CBC Poetry Prize: Fearlessness, risk, and challenge
As we prepare to unveil the shortlist for the 2013 CBC Poetry Prize, we're asking the readers for the competition what it's like to read hundreds of poems in search of the best.
Here's Katherine Bitney on looking for a poem that unfolds with each reading.
Tell us about yourself. Where do you live and what do you write?
I live in Winnipeg, and I write poetry, essays, some version of what might come under the umbrella of life writing.
What's your day job?
I am retired, but still do some contract editing, teaching, mentoring, and jurying.
What’s your literary street cred?
I have worked as editor, mentor, creative writing instructor, arts juror and literary creative director for over 30 years.
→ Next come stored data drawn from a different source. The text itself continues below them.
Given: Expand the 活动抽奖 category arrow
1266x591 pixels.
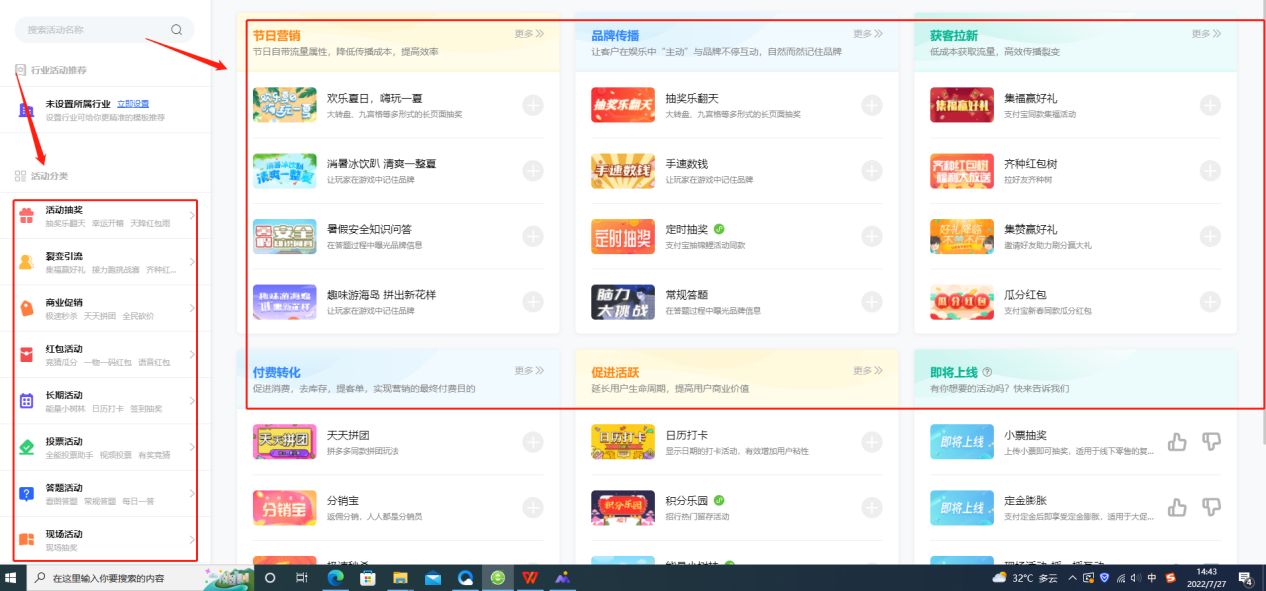Looking at the screenshot, I should click(192, 217).
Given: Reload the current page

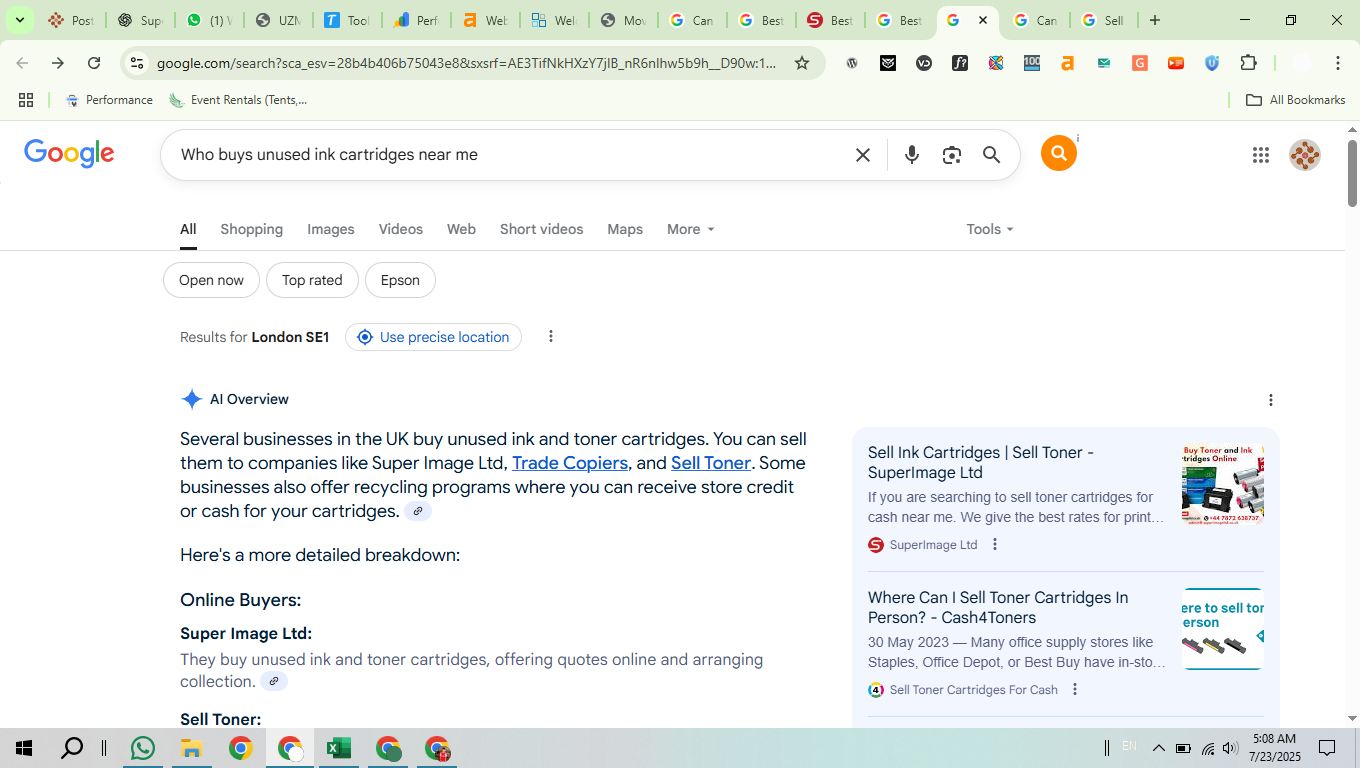Looking at the screenshot, I should tap(94, 63).
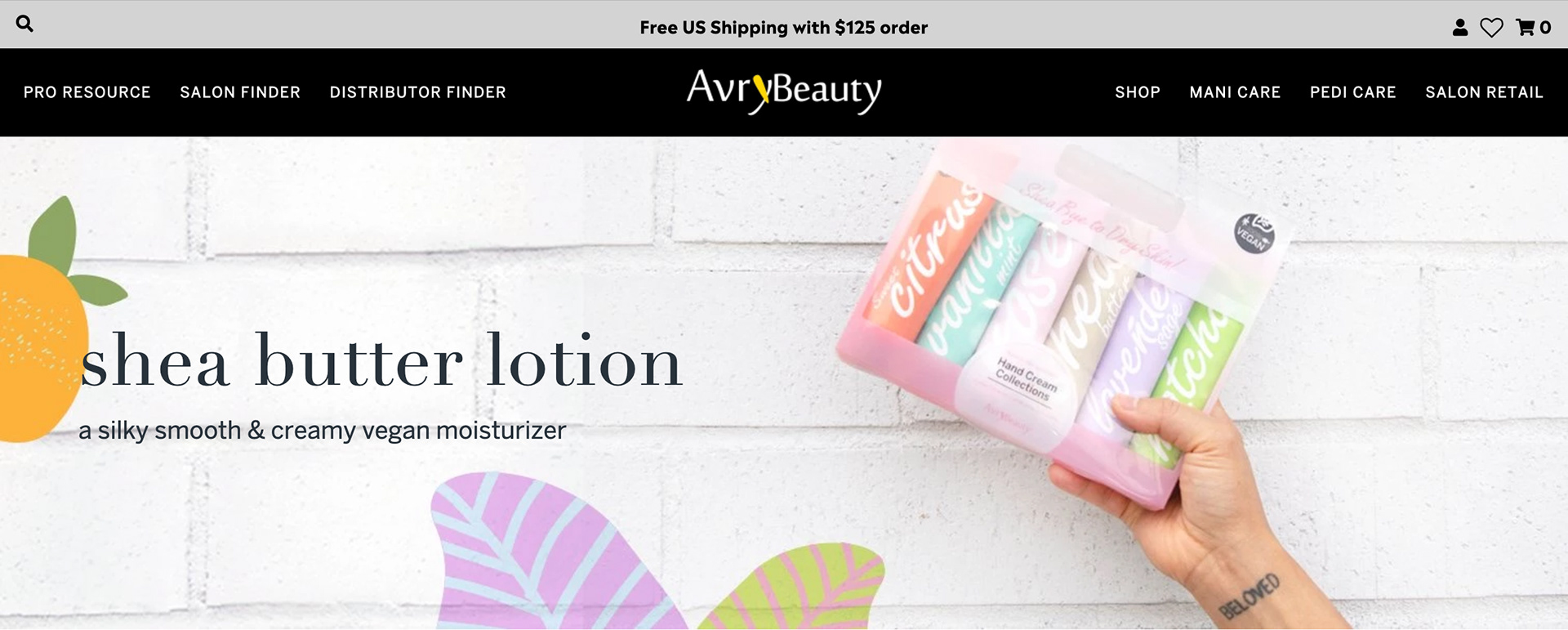
Task: Open Salon Retail section
Action: coord(1484,92)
I also co-developed the concept and wrote the text for Cantus Borealis, a choral piece on the Boreal with composer Sid Robinovitch (premiered April, 2011).
What are you currently working on?
I am currently working on a collection of writings on the body, which will or might include poems, short statements, essays, diary entries, recounting of dreams.
When you're reading hundreds of poems and trying to choose the most compelling, what do you look for?
I look always for what calls me into it, my attention and focus, what keeps me reading it: fresh language, the opening of an insight, energy, good rhythm, imagination, risk. I look for a poem that unfolds with each reading. And I look for crafting that does not draw attention to itself, that is organic to and with the content of the poem.
Don't forget, the CBC Short Story Prize is now open for submissions!
Can you describe a couple of the entries that struck you as stand-outs.
"Einstein’s Beach" still resonates. Why did it stand out? The poet’s fearless pursuit of the inside of the energy and movement of sands as he contemplates a beach through Einstein’s brain, his love of music, his practice of violin. The poet is not afraid to call in all the minds that have looked at time and the universe. The poem heaves, ebbs and flows with the rhythms of sand and sea, and music, and the poet reaches even into the folds of the brain to reveal connections and resonances in the mind and the nature it encounters. Fresh language, fresh images. I saw what I had not seen before, made connections I had not considered.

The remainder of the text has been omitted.